══ Input data ══

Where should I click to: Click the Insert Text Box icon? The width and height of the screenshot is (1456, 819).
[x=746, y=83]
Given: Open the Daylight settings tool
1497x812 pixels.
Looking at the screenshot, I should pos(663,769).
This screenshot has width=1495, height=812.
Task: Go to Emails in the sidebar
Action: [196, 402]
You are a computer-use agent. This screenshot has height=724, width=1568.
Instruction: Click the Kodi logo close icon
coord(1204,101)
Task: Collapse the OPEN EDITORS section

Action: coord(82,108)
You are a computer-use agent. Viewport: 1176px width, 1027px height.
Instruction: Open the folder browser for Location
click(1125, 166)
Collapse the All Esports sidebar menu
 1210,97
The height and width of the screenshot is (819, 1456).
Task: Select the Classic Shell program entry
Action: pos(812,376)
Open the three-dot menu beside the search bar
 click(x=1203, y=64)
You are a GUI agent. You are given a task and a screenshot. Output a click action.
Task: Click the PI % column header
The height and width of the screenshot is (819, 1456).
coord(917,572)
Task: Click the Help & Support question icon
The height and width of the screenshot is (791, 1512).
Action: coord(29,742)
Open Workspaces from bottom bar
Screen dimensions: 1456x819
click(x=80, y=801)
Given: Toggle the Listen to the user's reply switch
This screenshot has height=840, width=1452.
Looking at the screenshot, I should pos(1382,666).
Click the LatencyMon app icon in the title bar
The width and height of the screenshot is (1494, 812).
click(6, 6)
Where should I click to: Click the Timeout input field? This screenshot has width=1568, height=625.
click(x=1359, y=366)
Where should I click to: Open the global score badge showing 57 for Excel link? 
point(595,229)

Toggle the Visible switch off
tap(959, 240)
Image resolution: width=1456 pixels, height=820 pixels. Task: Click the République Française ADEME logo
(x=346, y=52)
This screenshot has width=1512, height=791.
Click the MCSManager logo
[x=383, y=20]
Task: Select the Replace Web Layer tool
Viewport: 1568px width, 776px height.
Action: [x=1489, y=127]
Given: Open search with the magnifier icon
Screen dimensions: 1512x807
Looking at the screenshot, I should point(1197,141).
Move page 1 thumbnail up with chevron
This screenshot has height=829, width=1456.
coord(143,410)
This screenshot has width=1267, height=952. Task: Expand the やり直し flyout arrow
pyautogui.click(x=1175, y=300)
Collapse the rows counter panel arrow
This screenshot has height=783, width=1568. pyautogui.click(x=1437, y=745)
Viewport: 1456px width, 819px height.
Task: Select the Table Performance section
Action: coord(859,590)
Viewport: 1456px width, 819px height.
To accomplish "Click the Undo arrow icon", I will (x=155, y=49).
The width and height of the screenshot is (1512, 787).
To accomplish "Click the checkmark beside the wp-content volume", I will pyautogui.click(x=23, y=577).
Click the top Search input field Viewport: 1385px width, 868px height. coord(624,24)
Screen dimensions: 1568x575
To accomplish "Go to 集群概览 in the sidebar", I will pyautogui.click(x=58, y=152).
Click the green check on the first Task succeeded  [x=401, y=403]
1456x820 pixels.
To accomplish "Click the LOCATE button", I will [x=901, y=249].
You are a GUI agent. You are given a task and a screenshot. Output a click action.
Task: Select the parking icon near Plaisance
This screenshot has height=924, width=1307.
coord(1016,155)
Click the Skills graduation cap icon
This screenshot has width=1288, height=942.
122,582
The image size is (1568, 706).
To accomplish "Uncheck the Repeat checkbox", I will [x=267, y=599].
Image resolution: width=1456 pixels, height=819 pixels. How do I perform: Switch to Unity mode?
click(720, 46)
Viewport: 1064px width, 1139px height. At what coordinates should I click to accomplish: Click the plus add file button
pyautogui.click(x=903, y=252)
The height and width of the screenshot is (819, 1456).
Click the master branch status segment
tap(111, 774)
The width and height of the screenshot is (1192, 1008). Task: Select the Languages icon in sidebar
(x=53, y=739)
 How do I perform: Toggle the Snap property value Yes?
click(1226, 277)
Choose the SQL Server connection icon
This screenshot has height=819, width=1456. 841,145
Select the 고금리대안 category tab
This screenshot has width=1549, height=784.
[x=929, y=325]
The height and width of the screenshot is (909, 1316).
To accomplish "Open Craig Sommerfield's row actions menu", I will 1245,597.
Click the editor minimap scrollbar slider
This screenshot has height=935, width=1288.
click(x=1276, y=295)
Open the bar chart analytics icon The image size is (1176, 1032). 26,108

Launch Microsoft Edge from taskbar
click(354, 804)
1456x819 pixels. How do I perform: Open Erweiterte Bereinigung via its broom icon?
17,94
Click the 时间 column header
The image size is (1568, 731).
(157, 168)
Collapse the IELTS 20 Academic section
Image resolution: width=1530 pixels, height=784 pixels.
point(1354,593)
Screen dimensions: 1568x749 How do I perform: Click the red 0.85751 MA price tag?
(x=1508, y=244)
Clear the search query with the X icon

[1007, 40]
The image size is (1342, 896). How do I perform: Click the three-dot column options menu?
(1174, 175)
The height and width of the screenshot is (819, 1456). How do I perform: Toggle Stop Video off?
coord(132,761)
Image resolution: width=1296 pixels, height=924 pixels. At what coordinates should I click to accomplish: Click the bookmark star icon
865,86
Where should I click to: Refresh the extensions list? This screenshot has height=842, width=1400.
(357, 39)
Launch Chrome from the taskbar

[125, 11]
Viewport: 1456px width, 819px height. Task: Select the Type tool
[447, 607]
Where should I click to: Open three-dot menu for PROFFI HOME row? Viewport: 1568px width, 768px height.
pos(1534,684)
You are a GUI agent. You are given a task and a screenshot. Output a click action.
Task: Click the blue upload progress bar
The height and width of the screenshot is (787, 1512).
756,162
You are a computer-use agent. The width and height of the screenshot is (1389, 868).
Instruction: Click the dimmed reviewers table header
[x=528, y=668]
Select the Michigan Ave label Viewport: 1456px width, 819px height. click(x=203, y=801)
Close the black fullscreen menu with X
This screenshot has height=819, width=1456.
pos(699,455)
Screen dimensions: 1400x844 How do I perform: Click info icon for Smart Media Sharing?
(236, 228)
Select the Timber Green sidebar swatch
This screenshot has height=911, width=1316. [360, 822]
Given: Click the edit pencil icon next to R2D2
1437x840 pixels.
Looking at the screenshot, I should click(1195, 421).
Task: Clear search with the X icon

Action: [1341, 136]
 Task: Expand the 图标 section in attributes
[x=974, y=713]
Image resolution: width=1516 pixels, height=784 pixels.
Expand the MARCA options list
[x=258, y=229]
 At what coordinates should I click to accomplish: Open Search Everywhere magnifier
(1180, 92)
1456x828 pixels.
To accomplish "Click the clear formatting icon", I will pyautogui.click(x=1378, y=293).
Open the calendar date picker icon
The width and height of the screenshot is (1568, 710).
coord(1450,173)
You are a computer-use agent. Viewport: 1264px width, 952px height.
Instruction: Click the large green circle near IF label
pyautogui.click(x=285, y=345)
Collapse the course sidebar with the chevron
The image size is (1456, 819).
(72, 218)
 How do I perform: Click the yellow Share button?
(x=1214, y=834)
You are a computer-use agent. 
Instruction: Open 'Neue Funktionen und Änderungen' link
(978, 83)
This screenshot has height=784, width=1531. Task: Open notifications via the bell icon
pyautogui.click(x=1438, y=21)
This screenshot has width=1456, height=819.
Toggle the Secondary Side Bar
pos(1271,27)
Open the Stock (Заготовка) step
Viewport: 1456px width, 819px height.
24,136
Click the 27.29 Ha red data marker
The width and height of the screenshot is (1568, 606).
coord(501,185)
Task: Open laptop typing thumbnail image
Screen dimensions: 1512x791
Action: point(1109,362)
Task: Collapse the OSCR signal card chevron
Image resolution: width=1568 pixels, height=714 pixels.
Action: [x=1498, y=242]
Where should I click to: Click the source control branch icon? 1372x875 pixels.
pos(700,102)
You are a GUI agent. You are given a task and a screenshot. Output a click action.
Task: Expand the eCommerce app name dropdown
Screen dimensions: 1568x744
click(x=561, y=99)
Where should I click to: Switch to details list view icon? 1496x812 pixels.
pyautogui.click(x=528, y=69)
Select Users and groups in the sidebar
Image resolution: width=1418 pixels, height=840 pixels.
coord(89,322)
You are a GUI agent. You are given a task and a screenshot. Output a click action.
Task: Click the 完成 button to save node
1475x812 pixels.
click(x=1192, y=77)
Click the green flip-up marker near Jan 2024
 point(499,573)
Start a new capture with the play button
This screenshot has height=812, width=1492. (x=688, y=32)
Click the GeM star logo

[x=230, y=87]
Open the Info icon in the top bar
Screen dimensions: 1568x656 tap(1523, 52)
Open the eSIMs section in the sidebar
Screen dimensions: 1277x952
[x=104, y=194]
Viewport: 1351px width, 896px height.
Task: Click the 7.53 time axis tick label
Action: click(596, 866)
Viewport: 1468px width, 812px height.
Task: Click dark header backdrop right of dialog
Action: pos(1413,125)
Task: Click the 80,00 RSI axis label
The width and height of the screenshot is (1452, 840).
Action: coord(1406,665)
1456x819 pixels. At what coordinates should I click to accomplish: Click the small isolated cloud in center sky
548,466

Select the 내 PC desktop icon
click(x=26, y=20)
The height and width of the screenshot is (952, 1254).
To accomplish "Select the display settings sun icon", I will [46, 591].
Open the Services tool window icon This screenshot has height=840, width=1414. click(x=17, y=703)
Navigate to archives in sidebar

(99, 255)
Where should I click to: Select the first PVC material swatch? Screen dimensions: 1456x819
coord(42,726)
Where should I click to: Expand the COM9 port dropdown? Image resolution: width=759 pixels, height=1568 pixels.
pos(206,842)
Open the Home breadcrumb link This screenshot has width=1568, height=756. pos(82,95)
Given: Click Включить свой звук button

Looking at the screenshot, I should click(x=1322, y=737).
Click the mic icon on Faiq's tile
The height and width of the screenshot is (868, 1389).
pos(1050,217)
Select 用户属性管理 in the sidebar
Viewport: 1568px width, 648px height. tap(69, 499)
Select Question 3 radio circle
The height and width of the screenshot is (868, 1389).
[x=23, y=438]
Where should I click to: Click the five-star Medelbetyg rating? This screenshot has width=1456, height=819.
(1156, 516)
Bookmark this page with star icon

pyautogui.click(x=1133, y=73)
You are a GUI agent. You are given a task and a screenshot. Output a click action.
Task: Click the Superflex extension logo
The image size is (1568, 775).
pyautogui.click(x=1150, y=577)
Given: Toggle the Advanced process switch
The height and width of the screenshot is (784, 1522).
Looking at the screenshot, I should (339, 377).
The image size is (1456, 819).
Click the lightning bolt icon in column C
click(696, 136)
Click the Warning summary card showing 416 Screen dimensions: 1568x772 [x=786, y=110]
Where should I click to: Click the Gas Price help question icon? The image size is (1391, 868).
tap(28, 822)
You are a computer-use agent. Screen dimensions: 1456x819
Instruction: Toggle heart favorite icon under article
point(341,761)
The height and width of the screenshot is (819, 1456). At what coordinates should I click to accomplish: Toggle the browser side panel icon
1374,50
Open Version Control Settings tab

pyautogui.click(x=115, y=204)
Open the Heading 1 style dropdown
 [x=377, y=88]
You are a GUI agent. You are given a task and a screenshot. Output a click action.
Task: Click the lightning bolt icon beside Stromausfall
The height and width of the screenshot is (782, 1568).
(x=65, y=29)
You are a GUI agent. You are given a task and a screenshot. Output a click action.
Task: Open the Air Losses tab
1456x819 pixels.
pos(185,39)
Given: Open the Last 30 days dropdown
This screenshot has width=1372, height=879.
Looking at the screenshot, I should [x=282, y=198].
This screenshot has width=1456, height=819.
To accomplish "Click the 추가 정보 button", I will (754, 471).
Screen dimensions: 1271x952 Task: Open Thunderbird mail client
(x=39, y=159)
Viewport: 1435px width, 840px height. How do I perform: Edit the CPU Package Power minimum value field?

═══

= Problem statement =
Transcribe only, please, the lines from the first line of the records through the line with "Given: Toggle the Listen". Both of those lines are included.

= Answer space =
Where should I click to: Click the Insert Text Box icon? The width and height of the screenshot is (1456, 819).
[x=746, y=83]
Given: Open the Daylight settings tool
1497x812 pixels.
Looking at the screenshot, I should pos(663,769).
This screenshot has width=1495, height=812.
Task: Go to Emails in the sidebar
Action: [196, 402]
You are a computer-use agent. This screenshot has height=724, width=1568.
Instruction: Click the Kodi logo close icon
coord(1204,101)
Task: Collapse the OPEN EDITORS section

Action: coord(82,108)
You are a computer-use agent. Viewport: 1176px width, 1027px height.
Instruction: Open the folder browser for Location
click(1125, 166)
Collapse the All Esports sidebar menu
 1210,97
The height and width of the screenshot is (819, 1456).
Task: Select the Classic Shell program entry
Action: pos(812,376)
Open the three-dot menu beside the search bar
 click(x=1203, y=64)
You are a GUI agent. You are given a task and a screenshot. Output a click action.
Task: Click the PI % column header
The height and width of the screenshot is (819, 1456).
coord(917,572)
Task: Click the Help & Support question icon
The height and width of the screenshot is (791, 1512).
Action: coord(29,742)
Open Workspaces from bottom bar
Screen dimensions: 1456x819
click(x=80, y=801)
Given: Toggle the Listen to the user's reply switch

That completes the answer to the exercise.